Baumensch

Gebäude Baujahr 1920 bis 1930

Zu Beginn der 1920er-Jahre wurde der verzierte Stil der Gründerzeit unmodern. Neue wirtschaftliche und soziale Verhältnisse brauchten neuen Wohnformen. Das Bauhaus mit seinen innovativen industriellen Baustoffen machten Schule. Seit 1920 entstanden neue Architekturformen und mehr und mehr industrielle Bauprodukte eroberten den Markt. Der soziale Wohnungsbau brachte u.a. die kleinen, funktionalen Frankfurter Küchen hervor. Die Toilette wurde das erste Mal im Badezimmer eingebaut und nicht mehr auf halber Treppe. Wohnhäuser mit Baujahr 1920 bis 1930 Jahre, besonders in Wohnsiedlungen der Stadtrandgebiete, hatten kleinere Grundrisse, als die Häuser aus der Jahrhundertwende. Die Wandstärken wurden reduziert und Bims bzw. Bimshohlblocksteine ersetzten Ziegel als bevorzugtes Baumaterial für Wände. Wer schon mal einen Dübel in eine solche Wand bohren wollte, versteht, warum sich Bims als Wandmaterial nicht durchgesetzt hat. Es bröselt nämlich sehr und normale Dübel halten meistens nicht gut. Einfache Putzfassaden setzten sich gegen verzierte Stuckfassaden durch. In jener Zeit trugen Holzbalken immer noch die meisten Geschossdecken. Die Beheizung der Räume erfolgte über Einzelöfen. WC und Bad wurden in den Wohnungen integriert. Kellerwände bestanden oft aus Stampfbeton, hatten aber nur unter der Kellerdecke eine Sperre gegen Feuchtigkeit.
Bauhaus Fassade im Sonnenlicht Baujahr 1920 bis 1930

Typische Merkmale fürs Baujahr 1920 bis 1930

  • Außenwände aus Ziegel- oder Bimsmauerwerk
  • Wandstärken zwischen 25 und 38 cm
  • Bisweilen Materialexperimente mit Stampfbeton oder Schlackensteinen
  • Gestaltung teilweise traditionell, überwiegend jedoch modern
  • Stahlbetondecken teilweise extrem dünn
  • Geringer Schall- und Wärmeschutz
  • Statische gewagte Sonderkonstruktion, z.B. Eckfenster und auskragende Bauteile

Typische Probleme und Mängel am Haus Baujahr 1920 bis 1930

Durch Temperaturschwankungen und wechselnde Luftfeuchtigkeit bewegen sich Gebäude minimal. Das führt im laufe der Zeit die zu Rissen im Putz und zu Abplatzungen am Sockel. Wegen dünner Wände kommt es außerdem zu Kondensatbildung. Zinkabdeckungen vorstehender Bauteile haben ebenfalls oft Baumängel. Dünne Innenwände aus Bauplatten oder zum Teil aus Fachwerk führen zu mangelhaftem Schall-, Wärme- und Brandschutz. Der Innenputz kann Risse und Abplatzungen zeigen. Geschossdecken in Holzbalkenkonstruktion waren für heutige Verhältnisse unterdimensioniert und sind nicht selten durchgebogen. Oft findet man Schwammbefall im Inneren von Holzdecken.

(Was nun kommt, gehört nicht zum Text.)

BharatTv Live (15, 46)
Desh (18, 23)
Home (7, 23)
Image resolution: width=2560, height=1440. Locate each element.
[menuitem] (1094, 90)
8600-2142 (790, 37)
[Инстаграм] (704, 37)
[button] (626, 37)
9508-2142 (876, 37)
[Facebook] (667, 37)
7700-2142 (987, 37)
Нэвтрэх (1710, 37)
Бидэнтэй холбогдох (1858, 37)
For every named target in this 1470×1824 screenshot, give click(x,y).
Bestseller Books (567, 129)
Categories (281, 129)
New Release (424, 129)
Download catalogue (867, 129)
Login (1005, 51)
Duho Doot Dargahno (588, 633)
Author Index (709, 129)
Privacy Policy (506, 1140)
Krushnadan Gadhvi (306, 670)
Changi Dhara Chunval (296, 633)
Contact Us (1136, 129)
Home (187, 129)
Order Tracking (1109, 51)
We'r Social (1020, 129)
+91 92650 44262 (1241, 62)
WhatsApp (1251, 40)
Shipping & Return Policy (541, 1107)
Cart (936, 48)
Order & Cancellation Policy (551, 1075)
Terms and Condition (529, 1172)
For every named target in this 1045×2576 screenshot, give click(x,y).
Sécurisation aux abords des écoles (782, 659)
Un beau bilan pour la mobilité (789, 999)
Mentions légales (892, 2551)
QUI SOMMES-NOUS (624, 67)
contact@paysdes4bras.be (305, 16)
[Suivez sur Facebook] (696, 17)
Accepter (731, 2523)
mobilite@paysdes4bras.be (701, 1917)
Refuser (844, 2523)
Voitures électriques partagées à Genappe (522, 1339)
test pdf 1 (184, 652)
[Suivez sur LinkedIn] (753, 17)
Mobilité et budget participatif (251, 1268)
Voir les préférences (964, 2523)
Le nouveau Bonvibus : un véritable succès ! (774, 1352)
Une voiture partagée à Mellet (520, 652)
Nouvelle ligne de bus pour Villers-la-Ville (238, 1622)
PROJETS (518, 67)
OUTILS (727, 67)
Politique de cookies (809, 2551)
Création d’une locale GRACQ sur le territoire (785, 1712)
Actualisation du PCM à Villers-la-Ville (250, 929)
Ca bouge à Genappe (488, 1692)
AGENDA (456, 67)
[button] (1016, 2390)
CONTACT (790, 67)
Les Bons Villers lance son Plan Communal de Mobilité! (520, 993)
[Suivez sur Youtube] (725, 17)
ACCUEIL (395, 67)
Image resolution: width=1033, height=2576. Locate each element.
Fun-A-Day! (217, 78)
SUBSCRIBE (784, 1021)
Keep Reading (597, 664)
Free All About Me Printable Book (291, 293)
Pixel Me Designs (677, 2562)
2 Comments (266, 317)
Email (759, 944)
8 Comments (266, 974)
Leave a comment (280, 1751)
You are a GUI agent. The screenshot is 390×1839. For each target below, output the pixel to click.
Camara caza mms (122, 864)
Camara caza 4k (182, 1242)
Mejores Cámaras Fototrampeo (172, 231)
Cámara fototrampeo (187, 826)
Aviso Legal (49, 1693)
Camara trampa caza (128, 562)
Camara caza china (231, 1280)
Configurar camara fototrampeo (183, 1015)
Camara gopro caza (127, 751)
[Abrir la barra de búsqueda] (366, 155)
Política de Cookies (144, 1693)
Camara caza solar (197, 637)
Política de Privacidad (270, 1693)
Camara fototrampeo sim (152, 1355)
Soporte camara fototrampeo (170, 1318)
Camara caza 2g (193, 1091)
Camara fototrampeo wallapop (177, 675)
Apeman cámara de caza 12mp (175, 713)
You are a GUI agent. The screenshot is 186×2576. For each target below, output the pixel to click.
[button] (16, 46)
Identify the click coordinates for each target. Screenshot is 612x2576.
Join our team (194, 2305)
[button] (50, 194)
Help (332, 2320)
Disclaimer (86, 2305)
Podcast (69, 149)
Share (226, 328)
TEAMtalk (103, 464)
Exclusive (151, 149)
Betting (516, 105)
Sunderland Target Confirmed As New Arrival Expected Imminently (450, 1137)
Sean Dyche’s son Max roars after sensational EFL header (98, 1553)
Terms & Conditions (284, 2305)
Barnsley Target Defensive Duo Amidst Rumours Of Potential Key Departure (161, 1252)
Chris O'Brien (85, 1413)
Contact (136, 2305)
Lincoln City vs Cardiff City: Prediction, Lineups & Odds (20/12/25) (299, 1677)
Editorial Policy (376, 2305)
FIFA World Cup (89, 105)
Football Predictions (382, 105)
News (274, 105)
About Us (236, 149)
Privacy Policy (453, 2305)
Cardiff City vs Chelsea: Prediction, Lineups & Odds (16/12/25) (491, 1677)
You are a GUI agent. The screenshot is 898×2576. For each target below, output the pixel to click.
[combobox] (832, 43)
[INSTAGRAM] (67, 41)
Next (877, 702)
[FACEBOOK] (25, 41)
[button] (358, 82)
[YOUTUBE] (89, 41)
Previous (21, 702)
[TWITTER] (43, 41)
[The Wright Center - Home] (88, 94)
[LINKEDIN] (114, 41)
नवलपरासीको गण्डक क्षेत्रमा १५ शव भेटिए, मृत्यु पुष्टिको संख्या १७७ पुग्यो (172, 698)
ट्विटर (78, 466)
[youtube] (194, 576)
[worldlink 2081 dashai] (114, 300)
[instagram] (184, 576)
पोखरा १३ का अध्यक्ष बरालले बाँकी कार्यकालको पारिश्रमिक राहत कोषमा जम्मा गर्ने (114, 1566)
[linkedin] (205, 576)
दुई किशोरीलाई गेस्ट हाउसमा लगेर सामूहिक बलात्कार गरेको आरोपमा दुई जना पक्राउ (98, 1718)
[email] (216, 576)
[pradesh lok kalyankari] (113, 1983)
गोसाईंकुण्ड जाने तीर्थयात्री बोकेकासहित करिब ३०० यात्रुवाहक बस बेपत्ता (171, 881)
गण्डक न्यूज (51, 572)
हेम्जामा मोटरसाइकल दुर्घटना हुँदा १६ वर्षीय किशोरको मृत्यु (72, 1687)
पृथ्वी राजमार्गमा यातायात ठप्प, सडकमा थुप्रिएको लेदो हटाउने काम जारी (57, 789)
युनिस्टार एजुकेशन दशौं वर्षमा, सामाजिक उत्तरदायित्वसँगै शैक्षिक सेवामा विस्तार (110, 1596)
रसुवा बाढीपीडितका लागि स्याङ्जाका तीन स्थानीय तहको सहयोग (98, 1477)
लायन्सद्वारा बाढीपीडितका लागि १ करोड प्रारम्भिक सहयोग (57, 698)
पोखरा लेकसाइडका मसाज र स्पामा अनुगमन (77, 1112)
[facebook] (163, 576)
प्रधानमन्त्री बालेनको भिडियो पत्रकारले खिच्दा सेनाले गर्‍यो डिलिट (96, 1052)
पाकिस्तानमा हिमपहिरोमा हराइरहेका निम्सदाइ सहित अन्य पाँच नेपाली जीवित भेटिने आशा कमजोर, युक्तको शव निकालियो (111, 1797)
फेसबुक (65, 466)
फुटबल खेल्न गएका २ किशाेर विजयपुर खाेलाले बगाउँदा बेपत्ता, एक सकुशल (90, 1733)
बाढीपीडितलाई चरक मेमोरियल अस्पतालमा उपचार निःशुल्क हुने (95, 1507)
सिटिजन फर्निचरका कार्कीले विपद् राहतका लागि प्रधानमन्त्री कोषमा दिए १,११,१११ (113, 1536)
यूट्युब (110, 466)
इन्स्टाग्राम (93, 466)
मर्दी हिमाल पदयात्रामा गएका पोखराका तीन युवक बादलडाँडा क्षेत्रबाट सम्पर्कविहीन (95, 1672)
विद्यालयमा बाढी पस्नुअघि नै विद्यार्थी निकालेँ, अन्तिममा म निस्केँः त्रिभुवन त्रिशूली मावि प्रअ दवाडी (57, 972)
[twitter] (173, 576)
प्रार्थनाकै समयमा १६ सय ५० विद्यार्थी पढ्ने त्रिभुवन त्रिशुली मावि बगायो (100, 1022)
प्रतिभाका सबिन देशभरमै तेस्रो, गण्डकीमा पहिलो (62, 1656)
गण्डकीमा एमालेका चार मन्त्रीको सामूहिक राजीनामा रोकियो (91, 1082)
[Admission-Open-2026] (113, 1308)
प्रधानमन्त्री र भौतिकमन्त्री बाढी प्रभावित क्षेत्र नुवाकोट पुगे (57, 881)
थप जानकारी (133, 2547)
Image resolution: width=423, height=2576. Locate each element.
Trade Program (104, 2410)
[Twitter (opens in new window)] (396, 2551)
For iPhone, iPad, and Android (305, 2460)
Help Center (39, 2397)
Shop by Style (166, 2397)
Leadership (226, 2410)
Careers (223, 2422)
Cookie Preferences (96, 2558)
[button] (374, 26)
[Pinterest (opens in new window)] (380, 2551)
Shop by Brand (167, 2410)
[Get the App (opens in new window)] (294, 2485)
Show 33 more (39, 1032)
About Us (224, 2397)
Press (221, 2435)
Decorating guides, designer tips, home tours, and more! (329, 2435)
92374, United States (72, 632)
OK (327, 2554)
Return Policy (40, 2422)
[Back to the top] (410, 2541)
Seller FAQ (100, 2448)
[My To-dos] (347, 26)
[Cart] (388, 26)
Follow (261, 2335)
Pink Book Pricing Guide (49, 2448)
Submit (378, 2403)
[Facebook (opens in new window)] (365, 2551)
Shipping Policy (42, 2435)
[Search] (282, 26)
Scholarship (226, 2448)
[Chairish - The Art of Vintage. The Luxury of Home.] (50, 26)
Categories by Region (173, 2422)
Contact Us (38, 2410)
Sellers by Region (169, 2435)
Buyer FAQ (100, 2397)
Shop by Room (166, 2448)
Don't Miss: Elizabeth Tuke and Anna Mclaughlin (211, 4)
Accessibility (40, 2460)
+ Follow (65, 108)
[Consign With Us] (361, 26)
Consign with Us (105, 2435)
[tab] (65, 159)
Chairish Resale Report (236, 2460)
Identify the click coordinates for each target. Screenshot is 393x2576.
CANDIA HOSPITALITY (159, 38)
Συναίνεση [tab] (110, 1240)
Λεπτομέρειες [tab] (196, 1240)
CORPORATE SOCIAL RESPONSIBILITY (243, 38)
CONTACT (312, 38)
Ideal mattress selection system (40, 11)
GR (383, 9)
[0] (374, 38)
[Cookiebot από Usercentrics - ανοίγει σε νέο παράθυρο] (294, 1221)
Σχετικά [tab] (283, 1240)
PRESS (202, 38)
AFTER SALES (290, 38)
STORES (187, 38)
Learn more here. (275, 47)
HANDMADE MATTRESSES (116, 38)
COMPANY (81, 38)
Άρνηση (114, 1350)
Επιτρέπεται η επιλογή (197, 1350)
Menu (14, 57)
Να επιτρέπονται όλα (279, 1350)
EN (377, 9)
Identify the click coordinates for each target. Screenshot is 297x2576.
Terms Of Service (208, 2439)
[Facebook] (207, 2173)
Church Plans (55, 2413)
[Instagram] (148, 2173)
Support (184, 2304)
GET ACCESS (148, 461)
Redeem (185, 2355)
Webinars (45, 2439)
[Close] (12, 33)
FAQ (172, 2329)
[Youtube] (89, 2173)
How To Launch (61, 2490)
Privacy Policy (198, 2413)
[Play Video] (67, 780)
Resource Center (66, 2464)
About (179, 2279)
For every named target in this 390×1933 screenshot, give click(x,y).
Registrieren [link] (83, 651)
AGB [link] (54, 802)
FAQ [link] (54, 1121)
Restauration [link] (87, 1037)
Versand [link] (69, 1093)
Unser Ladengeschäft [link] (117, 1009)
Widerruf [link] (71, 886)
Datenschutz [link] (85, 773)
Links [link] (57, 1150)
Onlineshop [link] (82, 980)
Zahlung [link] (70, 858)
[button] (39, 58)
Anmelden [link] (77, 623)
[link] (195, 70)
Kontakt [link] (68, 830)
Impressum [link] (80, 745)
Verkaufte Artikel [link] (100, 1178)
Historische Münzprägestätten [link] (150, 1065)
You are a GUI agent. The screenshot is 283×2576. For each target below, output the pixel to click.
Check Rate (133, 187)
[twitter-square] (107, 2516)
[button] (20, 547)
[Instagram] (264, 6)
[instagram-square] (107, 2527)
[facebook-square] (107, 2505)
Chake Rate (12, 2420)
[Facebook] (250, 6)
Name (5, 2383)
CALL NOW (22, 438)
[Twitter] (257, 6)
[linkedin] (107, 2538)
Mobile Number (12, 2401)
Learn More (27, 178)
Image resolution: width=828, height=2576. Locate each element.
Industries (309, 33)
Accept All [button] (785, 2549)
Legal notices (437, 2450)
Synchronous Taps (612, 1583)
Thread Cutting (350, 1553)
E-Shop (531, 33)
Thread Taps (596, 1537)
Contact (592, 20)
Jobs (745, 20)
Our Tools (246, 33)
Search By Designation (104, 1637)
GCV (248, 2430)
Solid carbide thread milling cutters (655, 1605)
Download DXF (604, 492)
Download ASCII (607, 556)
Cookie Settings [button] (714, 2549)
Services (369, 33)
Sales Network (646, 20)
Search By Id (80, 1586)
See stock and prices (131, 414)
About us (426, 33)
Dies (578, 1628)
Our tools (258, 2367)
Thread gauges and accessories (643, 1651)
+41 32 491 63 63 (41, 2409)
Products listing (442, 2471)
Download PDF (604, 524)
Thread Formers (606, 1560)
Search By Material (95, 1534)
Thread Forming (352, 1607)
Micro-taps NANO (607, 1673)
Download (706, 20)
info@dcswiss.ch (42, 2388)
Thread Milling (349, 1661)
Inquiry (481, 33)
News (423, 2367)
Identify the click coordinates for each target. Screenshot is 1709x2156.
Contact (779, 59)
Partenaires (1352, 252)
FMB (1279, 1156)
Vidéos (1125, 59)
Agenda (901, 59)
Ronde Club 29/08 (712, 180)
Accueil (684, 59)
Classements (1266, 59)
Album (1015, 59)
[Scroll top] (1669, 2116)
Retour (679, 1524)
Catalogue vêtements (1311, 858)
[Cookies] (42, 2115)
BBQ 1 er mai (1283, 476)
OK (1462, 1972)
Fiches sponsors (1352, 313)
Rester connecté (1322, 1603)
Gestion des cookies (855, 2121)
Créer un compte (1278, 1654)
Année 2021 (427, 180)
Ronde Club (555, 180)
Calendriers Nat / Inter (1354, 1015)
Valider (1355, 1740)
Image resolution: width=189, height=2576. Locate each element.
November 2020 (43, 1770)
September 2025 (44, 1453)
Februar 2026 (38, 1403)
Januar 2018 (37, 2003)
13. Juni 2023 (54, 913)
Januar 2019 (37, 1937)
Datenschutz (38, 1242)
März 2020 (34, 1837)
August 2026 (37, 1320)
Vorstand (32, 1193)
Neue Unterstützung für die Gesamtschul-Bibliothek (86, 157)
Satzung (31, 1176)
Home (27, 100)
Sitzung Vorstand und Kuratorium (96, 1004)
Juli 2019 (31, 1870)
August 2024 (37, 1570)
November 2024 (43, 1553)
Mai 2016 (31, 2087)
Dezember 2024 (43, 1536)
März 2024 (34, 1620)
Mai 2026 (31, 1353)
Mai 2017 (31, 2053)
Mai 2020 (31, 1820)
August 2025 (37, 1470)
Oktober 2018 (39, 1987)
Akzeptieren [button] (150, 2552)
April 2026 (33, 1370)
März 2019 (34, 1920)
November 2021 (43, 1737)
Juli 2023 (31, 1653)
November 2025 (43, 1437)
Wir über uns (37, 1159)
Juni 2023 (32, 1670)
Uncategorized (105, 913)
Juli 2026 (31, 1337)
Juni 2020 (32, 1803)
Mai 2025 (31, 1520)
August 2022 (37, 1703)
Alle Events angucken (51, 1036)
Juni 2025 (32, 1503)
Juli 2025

Die ersten Betondecken lagen häufig auf zu gering dimensionierten Stahlträgern. Neben verzogenen und undichten Innentüren, finden sich gerissene Fliesen und angefaulte Lagerhölzer an Dielen und Massivdecken. Treppen mit Holzstufen können abgenutzt, durchgetreten und wackelig sein. Außerdem knatschen sie. Man findet schadhafte mineralische Bauteile an Massivtreppen durch Bewegungen im Holz der Treppenwangen. Dadurch haben sich Treppen im Laufe der Jahre von der Treppenhauswand wegbewegt. Als Heizungen findet man Einzelofenheizungen sowie raumfressende und versottete Kaminzüge. Die ursprüngliche Elektroinstallation ist heutigen Belastungen nicht gewachsen und somit unbrauchbar. Für Trinkwasserleitungen wurden gesundheitsgefährdende Bleirohre verbaut. Sollten diese noch nicht ausgetauscht worden sein, hat das höchste Priorität.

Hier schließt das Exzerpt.